Regulations such as this can only be made by a leader in the industry such as Dell. Another way Dell manages inventory and the supply chain is by becoming intimate with the buyer directly. Dell works directly with its suppliers in order to help cut down on unneeded inventories. This system of intimacy is denoted by: Dell assist[ing] its suppliers in streamlining their component inventories by having their customer service representatives suggest or market standard system configurations to buyers.
Therefore, suppliers are able to reduce the number and variety of components they warehouse. (Fitzpatrick & Burke, 2000, p. 13) Dell therefore helps its suppliers and in turn the suppliers help Dell with efficiency in their supply chain and inventory system. It is a mutual understanding of what the supplier has on hand, proximity of the supplier, intimacy with the buyer, and communication/assistance with the supplier, which all helps Dell become a leader in the customized computer field. Dell has also conducted a system to control inventory and supply even further.
Dell has implemented a Just-In-Time (JIT) inventory procedure when dealing with customer orders. Dell accomplishes this procedure by not requesting materials from suppliers and subcontractors until a customer has made an order through the Dell system. (Fitzpatrick & Burke, 2000, p. 13) It is in Dell’s own established principles that they can employ a JIT system. As Fitzpatrick and Burke suggest, "this latter purchasing policy and the close proximity of suppliers permits Dell to develop a JIT production scheduling system. "(2000, p.13)

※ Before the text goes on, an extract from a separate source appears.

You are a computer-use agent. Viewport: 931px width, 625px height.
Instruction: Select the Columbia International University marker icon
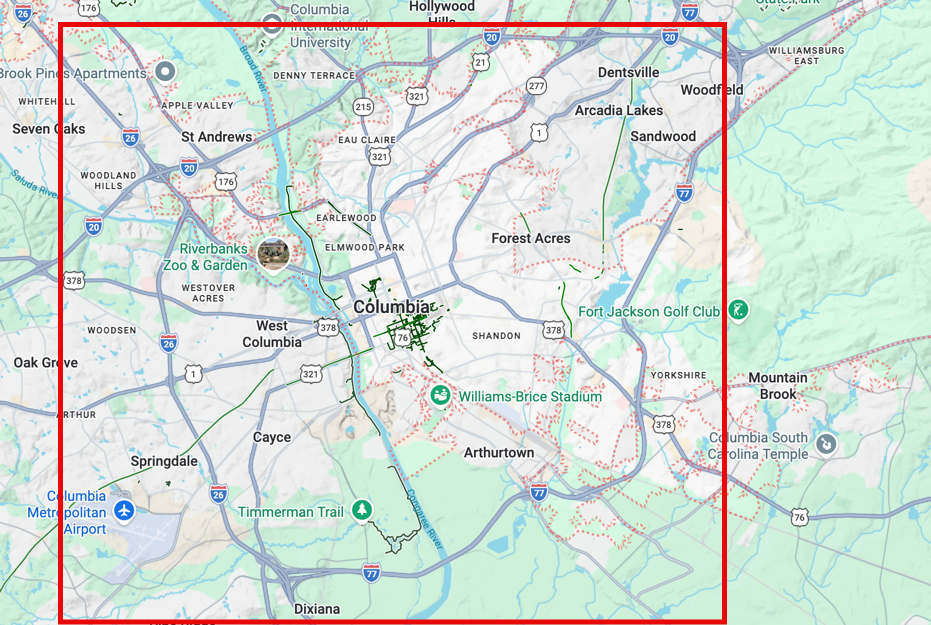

The avoidance of an overabundance of generic finished products is what Dell is attempting to avoid. Unlike other manufacturers, Dell does not want to maintain a huge inventory of computers whereby the customers have few options in choosing. Dell must employ their systems in order to allow the customer freedom in what they purchase. It is the combination of "JIT, the avoidance of retail vendors in its value chain, and the marketing of standard system configurations [that] permit Dell to avoid maintaining extensive inventories of finished goods. "(Fitzpatrick & Burke, 2000, p.13)
Dell’s system relies on stringent measures and regulations that are intended to increase quick delivery, cut down on inventory, and ultimately lower costs to the consumer. Conclusion Supply chain and inventory management are important items for any company. The examples of Wal-Mart, Ford, McDonald’s, and Dell Computer all demonstrate how a company can strive or die according to how they handle their suppliers and their inventory.
References
Agrawal, M. K. , & Pak, M. H. (2001). Getting Smart about Supply Chain Management. 22. Agrawal, M. , Mercer, G. A. , & Kumaresh, T. V. (2001). The False Promise of Mass Customization. 62.